Learned about your blog from the LA Times Calendar article. You are cracking me up! Even though I'm a Scripty, I'm in my own little world and don't always get the chance to see things from the POV of other crew members. I feel your pain. I'll be a constant reader. Thanks for sharing!

RJ said...

Great blog. I used to live the life and almost - ALMOST miss it reading your stuff. I thought I might post a story here of my own, but where do I begin? Well, since you're talking about cold - here's one. I was pulling focus on a film that was shooting nights in Big Bear in January (for the snow covered scenery which was, hilariously, blissfully free of snow that year,) but it was cold - 10, 12 degrees, like that. It was alright until after lunch (at 1 or 2am, usually) and then you'd just melt down (so to speak) and just couldn't stay warm no matter what you did. The worst of it was being at the camera all night, I didn't get a chance to move around and warm up, so I actually took a metal bucket filled it with charcoal, lit it, got it glowing red and kept it at my feet all night. It kind of worked. My feet stayed warm, but the rest of me didn't.

Why do they always put the heaters by the honeywagons?

RJ

My blog

Anonymous said...

One big problem with actrersses getting cold when it's supposed to be a summer scene is a certain anatomical reflex that shows up surprisingly well on camera.

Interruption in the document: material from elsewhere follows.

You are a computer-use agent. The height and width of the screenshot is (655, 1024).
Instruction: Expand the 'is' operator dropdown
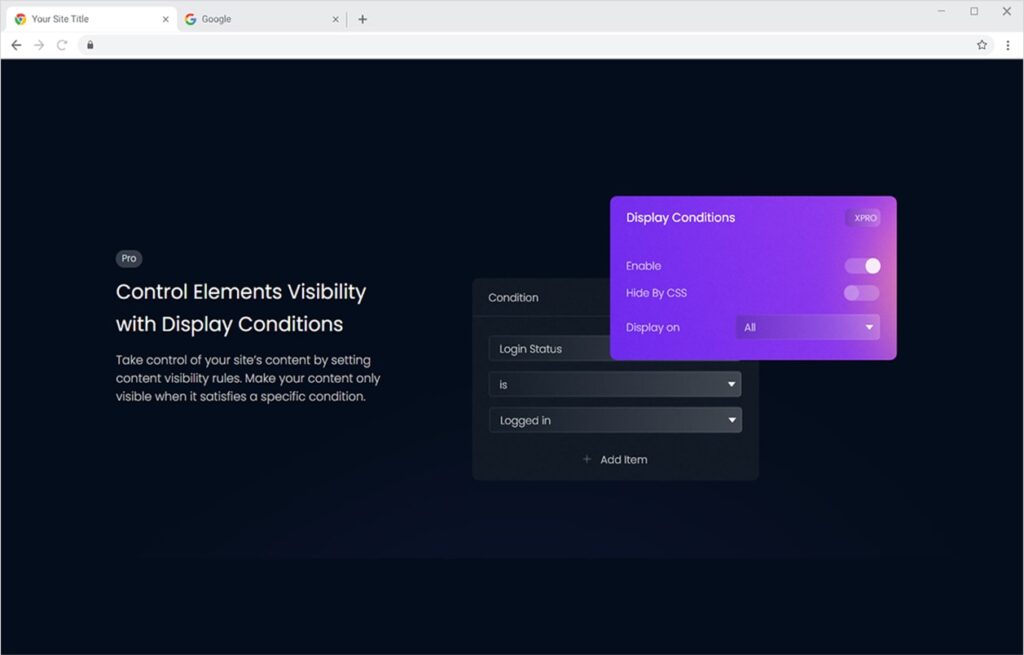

It's tough to counteract said reflex or find story-appropriate excuses why it should be so. At least hard crew have the heavy lifting and optional layers to keep them warm...

Peggy Archer said...

Rob - Glad you like the blog! That backwards thing is kinda fucked up, isn't it?

Valerie - if they only knew, the magic would be gone, wouldn't it? I feel bad for actors on cold nights - I really do. At least I can bundle up.

Scripty - hiya! If I've crashed into you with a light, I do apologize! (for those of you wondering, "scripty" is an affectionate term for the Script Supervisor. They're on set to make sure that everything will cut together, and since they have to sit and take notes, sometimes we bump into them. We feel bad about this).

RJ - 10 degrees would suck major ass. I damn near froze my ass off at 40.

Anon - I feel bad for anyone trying to turn winter into summer on film.

Anonymous said...

Night work is the worst; night work at Disney Ranch in the winter in the rain is the worst of the worst. May you never have to scrape ice off your windshield before driving through the mud to get to the 405 south, only to have to fight everyone going to work as you're trying to get home.

LA_Ram said...

The LA Times piece this morning did a great job to let new readers like me appreciate your pain! Even tho' I have a fairly popular blog in a different language altogether(Tamil), your blog throws more light to me as I tread the Hollywood sets with my own production!

Norman said...

Congrats on the LA Times piece, though I imagine it won't help your anonymity (or however you spell it).

I actually thought they did a fairly sympathetic piece without the google-eyed idiocy of the short they used to run in the theatres before films (***LOOK! Isn't it cool what foley artists do??***)

What did you think of the piece?

And I guess I shoulda guessed, but I never realized that Peggy wasn't your real name. Never much thought about in fact, the writing was enough for me.

CookieDuster said...

Congrats on the LAT coverage and kudos for educating the unwashed masses.

The view from my TV production side of the fence shows that all but a few out there are CLUELESS to the reality of production.

My spouse learned the meaning of 'hurry up and wait' the first time she joined me on location, and rarely returned for a visit.

Mookie Dugway said...

I was referred to your blog by a friend and I must say it is very good. I was in the film industry ( Camera Assistant) for 15 years and left the business about 4 years ago. From your blog I can see that NOTHING has changed. BUT as cold goes, I dare anyone to beat this: Night, on the back of a shotmaker, in January, In Minnesota. It was so cold that we couldn't get the camera on the back up to speed. -20.... standing still. That was the first and only movie I quit.

MD

scotconrad said...

Happiness, is walking by the crew you just worked with a few days ago on another night shoot while you are working in doors in a nice warm theater. It helps that they had to light up another 3 or 4 blocks today without you. sweet. Nice article and I know you didn't pick the picture but I'm thinking the dude is non union since most of the boys I know wear those $200 ecco boots. I mean steel toed boots on your feet for 18 hours, no way.

Anonymous said...

From Scripty:

If you ever did hit me with a light, I'm sure it's because I was in the way. I know good and well that wherever I sit is where a 10K needs to be. :D

Keep up the great blog!

Arturo Cabalista said...

Thankyou for your description of the inner workings of "Making Magic"

I wish you didn't have to work 10-12 hour days (& nights).

How long do you have to suffer so before you get overtime pay and/or health and pension benefits?

I'll read every word you write, with pleasure, and I remain,

Outside, looking in...

Arturo Cabalista.

Joe said...

Love your blog, keep it coming. It really is hard to change you sleep schedule.

Anonymous said...

I just found your blog from the article in the Times... Great blog! Funny I was juicing on a night shoot as well on the same day (I'm an AC, but a friend of mine was gaffing and two of his electrics bailed on him) I didn't get home until 10:30 that morning, I'm just glad our biggest light was a 5k Skypan.